# TEXTAUSZUG
━━━━━━━━━━━━━━━━
2. Anders als das Amtsgericht geht die Kammer — zumindest nach dem der Beurteilung derzeit zugrunde zu legenden Akteninhalt— nicht davon aus, dass die Regelvermutung des § 69 Abs. 2 Nr. 2 StGB im konkreten Fall widerlegt ist, d. h. ausnahmsweise besondere Gründe für die Annahme der Eignung des Beschuldigten zum Führen von Kraftfahrzeugen vorliegen.

Selbst wenn die Hemmschwelle für die Benutzung eines E-Scooters aufgrund der freien Verfügbarkeit ohne Zugangskontrollen und der nicht ausreichenden Information der Bürger über die potentielle Gefährlichkeit dieser Fahrzeuge geringer sein dürfte als bei der Benutzung eines anderen Kraftfahrzeugs, reicht dies für sich allein nach Ansicht der Kammer zur Widerlegung der Regelvermutung nicht aus. Es gehört eben auch zu den Pflichten eines geeigneten Kraftfahrzeugführers, sich über die speziellen tatsächlichen und rechtlichen Gegebenheiten des benutzten Fahrzeugs zu informieren.
━━━━━━━━━━━━━━━━
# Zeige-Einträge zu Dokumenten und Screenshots

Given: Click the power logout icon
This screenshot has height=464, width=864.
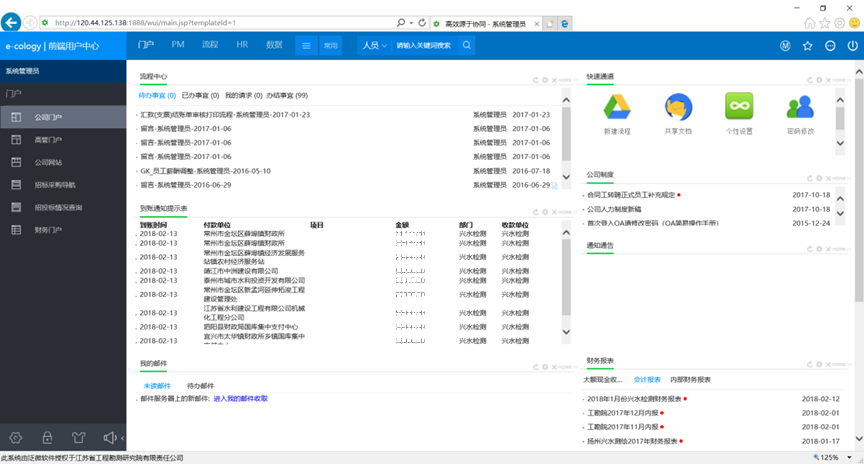Looking at the screenshot, I should pos(852,46).
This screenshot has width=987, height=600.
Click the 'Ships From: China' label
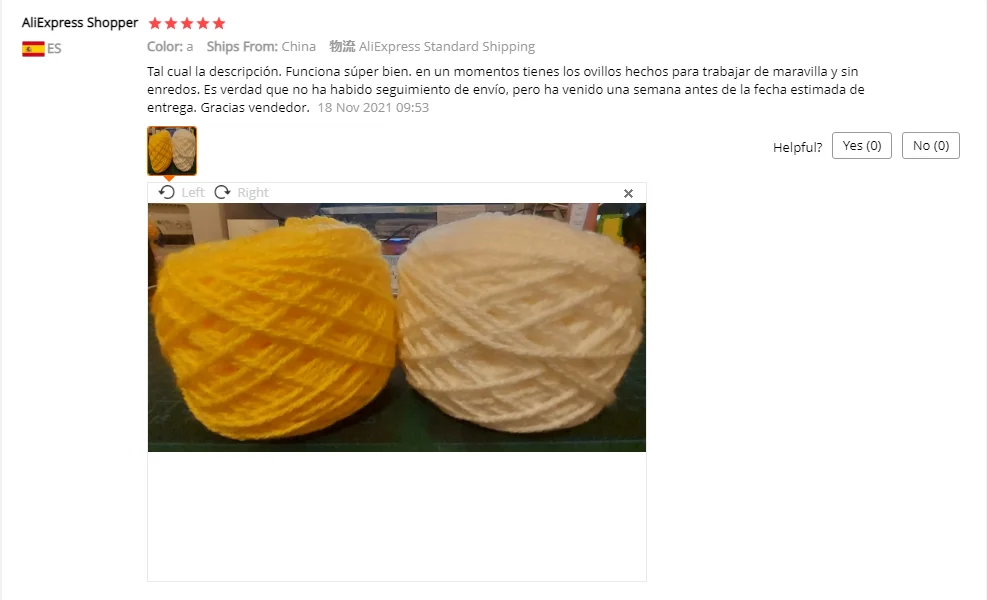coord(261,47)
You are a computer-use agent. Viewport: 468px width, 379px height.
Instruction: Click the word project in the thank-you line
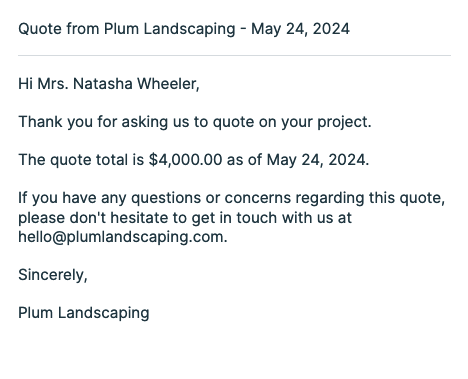pyautogui.click(x=342, y=122)
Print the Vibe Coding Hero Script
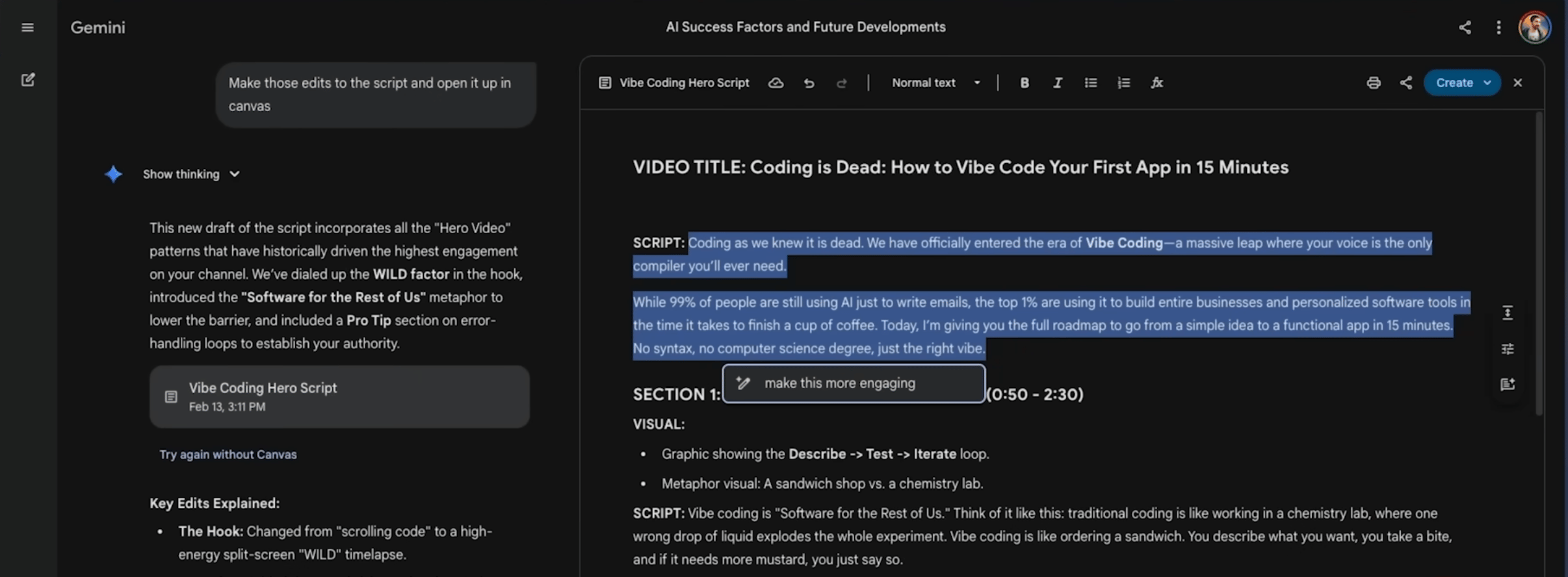 coord(1373,83)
━━━━━━━━━━━━━━━━
# AUFGABE
Gib den Textauszug erneut wieder, beginnend mit "2. Anders als" und fortlaufend bis "von Kraftfahrzeugen vorliegen.". Tausche dabei "Amtsgericht" gegen "Landgericht".

# ERGEBNIS
2. Anders als das Landgericht geht die Kammer — zumindest nach dem der Beurteilung derzeit zugrunde zu legenden Akteninhalt— nicht davon aus, dass die Regelvermutung des § 69 Abs. 2 Nr. 2 StGB im konkreten Fall widerlegt ist, d. h. ausnahmsweise besondere Gründe für die Annahme der Eignung des Beschuldigten zum Führen von Kraftfahrzeugen vorliegen.